[Babel-users] IPv4 over IPv6
Toke Høiland-Jørgensen
toke at toke.dk
Tue Mar 31 20:24:50 BST 2020
Juliusz Chroboczek <jch at irif.fr> writes:
> Dear all,
>
> Some of you might remember that Théo Bastian (in copy of this mail) is
> working on implementing a Babel extension for IPv4 routing with IPv6 next
> hops. Since the extension is meant to interoperate with other Babel
> routers, we've decided to encode IPv4-over-IPv6 routes as a new AE. So an
> IPv4-over-IPv6 route announcement consists of:
>
> 1. a normal Router-ID TLV ;
> 2. an IPv4-over-IPv6 Next Hop TLV carrying an IPv6 next-hop ;
> 3. an IPv4-over-IPv6 Update TLV carrying an IPv4 prefix.
>
> The Update is encoded in the new AE, which updates a separate set of
> compression state; the normal IPv4 compression state is left undisturbed.

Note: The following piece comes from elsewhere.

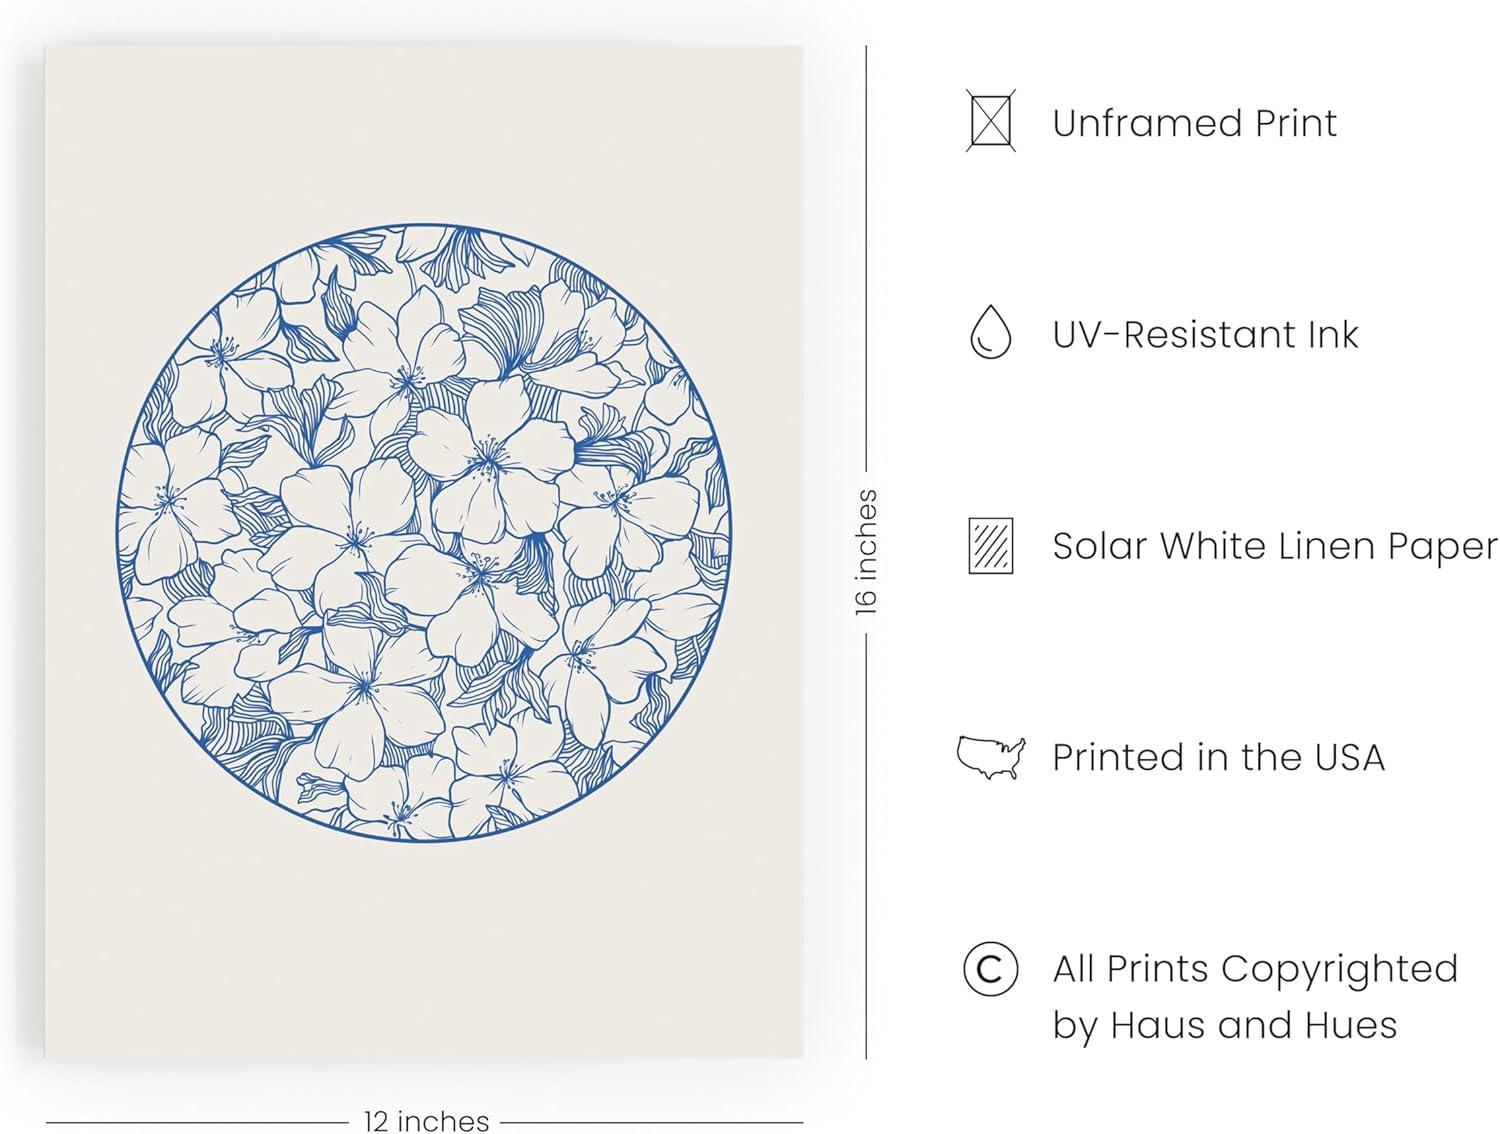This screenshot has height=1134, width=1500.
Task: Click the horizontal width dimension line left segment
Action: point(200,1122)
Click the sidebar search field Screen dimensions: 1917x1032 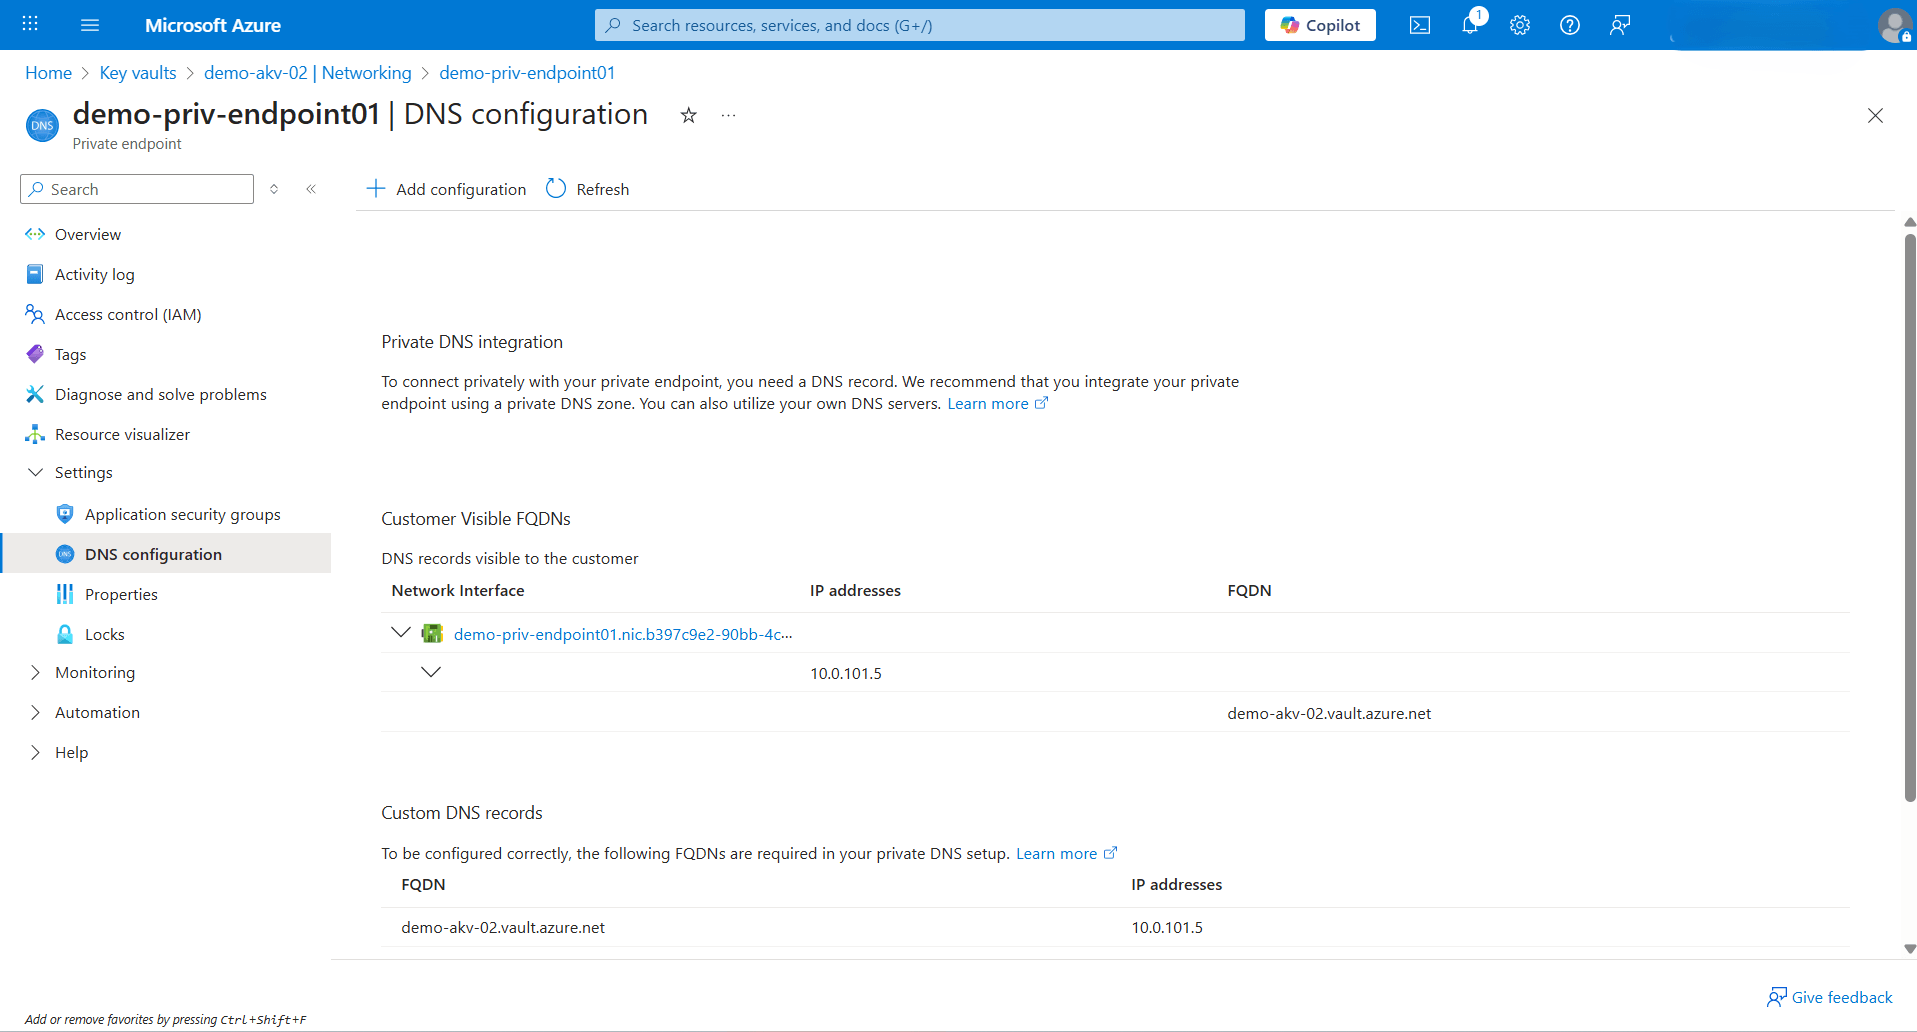(136, 188)
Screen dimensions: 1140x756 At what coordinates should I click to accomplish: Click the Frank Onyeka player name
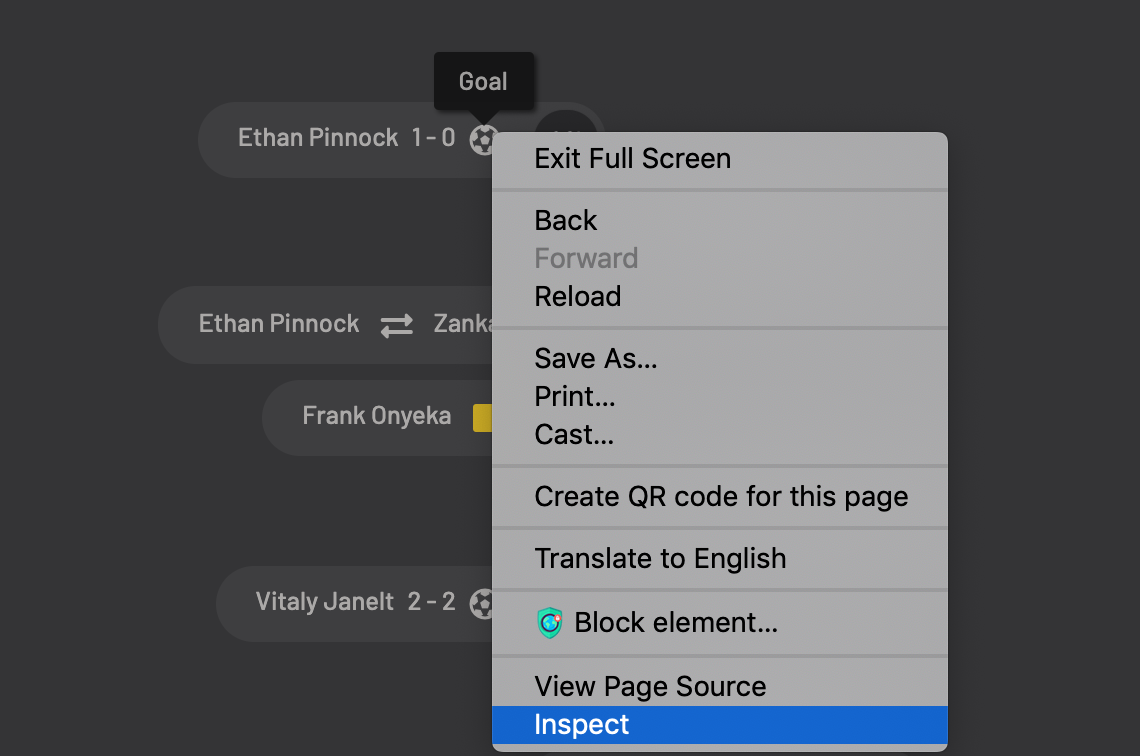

> On the other hand, we have two natural ways of encoding the NH :
>
> (1) use a new NH, in the new AE ;
> (2) reuse the IPv6 NH (AEs 1 and 2).
>
> Encoding (1) has the advantage of being easier to explain. Encoding (2)
> has a number of advantages:
>
> (i) if a packet carries both IPv4 and IPv6 routes, the next-hop is only
> encoded once;
>
> (ii) we can use both AEs 1 and 2, which means that we can use the more
> compact encoding for link-local next-hops ;
>
> (iii) the code is slightly simpler.
>
> Initially, Théo preferred encoding (2), while I was in favour of (1).
> Théo rewrote all of his code in style (1), and after looking at his code,
> I'm having second thoughts.
>
> Does anyone have any good arguments one way or the other? Scratch this --
> does anyone have any arguments, not necessarily good?
I think I would lean towards (2). As you say, it's more compact, but
also, I think it makes sense conceptually: A v4-over-v6 *route* is
certainly something new, but a *next hop* itself is not v4-over-v6, it's
just a v6 address; so why would it need its own AE?